- Task to complete: Every line of the data below that holds the string "will" needs to be reported.

BEGIN Exercise input

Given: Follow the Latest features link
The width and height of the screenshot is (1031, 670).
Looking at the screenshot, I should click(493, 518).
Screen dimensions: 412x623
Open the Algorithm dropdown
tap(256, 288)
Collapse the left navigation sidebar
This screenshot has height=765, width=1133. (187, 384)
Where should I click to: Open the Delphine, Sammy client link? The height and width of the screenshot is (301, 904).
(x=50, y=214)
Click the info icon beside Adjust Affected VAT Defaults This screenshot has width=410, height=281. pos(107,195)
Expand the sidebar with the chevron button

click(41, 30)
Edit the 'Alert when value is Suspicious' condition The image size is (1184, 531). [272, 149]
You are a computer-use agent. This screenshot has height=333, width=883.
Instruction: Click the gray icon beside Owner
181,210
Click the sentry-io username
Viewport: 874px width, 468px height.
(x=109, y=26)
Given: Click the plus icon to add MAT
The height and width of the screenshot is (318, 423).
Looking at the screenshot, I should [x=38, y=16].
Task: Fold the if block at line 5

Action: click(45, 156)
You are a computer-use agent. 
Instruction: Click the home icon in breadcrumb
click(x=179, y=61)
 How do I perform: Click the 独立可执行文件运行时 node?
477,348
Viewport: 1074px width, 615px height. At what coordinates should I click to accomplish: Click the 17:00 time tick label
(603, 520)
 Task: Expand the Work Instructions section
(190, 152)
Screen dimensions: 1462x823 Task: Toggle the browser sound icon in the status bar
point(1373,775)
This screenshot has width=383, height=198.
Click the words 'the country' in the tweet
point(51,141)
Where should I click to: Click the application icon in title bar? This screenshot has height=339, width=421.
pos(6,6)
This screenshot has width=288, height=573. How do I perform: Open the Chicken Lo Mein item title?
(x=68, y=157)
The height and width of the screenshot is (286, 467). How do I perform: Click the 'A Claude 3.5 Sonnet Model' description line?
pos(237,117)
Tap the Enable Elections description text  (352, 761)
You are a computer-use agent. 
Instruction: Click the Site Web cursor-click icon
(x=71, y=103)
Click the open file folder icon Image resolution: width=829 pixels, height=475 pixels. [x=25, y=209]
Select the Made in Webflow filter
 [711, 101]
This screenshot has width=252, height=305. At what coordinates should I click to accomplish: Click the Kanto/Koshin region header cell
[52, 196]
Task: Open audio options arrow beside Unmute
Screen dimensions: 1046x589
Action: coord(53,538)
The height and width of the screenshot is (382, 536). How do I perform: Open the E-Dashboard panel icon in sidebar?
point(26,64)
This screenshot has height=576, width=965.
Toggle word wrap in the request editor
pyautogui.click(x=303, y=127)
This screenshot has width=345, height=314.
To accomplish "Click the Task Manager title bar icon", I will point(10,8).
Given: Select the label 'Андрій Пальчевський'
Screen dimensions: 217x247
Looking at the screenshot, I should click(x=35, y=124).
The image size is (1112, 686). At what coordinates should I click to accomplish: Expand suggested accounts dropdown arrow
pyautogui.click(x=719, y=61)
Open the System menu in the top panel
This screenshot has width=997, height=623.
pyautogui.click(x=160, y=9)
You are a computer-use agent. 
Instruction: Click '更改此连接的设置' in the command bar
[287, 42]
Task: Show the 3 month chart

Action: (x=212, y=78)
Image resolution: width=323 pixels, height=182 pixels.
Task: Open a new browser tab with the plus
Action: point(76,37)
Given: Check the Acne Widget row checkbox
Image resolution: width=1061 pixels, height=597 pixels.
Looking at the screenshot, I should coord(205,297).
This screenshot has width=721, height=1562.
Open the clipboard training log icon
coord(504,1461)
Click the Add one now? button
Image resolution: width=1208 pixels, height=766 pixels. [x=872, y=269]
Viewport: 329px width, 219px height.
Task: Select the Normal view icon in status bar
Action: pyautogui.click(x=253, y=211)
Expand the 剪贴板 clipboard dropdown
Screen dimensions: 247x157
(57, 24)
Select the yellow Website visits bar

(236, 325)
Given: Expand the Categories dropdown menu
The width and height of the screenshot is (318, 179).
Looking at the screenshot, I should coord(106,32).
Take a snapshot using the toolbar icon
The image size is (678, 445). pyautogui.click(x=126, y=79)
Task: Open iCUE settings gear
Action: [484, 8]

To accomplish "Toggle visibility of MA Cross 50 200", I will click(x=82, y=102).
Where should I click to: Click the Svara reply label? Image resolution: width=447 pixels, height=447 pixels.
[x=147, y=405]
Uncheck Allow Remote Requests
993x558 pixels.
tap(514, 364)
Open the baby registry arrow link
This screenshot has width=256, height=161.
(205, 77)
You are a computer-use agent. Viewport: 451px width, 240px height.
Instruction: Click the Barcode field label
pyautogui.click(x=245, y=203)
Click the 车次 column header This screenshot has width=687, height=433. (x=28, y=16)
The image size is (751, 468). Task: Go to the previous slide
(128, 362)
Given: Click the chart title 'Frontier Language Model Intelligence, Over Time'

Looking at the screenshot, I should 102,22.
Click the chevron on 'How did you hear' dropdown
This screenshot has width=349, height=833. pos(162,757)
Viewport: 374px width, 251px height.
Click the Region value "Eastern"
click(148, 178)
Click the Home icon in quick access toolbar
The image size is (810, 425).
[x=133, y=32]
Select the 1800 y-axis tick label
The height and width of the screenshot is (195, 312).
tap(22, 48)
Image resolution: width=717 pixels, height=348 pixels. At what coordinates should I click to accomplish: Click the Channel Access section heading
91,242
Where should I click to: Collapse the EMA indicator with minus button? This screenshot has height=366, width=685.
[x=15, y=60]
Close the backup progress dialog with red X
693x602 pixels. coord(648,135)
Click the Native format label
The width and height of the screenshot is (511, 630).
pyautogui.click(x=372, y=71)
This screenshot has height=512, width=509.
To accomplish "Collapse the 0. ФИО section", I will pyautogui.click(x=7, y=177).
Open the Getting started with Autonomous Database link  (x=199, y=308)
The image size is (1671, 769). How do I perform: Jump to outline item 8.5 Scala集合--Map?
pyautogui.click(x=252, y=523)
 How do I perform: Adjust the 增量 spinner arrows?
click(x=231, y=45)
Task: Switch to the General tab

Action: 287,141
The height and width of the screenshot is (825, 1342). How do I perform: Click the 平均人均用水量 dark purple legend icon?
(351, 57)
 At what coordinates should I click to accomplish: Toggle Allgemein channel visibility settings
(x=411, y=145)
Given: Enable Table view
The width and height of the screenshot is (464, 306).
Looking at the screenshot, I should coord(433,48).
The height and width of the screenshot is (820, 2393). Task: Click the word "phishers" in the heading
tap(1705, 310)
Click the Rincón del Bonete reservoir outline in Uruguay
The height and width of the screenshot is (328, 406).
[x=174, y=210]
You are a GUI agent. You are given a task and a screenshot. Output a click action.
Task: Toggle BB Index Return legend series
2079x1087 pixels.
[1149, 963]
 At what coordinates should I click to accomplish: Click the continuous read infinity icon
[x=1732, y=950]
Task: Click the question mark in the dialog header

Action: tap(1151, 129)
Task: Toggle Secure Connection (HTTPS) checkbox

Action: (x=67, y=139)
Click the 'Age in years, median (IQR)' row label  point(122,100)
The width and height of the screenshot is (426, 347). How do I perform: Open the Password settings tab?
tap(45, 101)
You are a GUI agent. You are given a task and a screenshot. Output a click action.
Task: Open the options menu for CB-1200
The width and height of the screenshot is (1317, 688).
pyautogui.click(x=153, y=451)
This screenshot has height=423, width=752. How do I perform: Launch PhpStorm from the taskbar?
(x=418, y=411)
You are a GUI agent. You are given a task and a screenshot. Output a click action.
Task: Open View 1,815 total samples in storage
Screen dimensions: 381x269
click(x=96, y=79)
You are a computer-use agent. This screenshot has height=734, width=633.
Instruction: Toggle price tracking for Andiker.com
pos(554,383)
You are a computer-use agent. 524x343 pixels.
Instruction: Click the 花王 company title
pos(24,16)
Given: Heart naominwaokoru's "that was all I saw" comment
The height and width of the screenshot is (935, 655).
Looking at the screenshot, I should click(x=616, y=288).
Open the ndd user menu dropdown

END Exercise input

- Response to this exercise:
To accomplish "Click the Task Manager title bar icon", I will point(10,8).
To accomplish "Toggle visibility of MA Cross 50 200", I will click(x=82, y=102).
To accomplish "Collapse the 0. ФИО section", I will pyautogui.click(x=7, y=177).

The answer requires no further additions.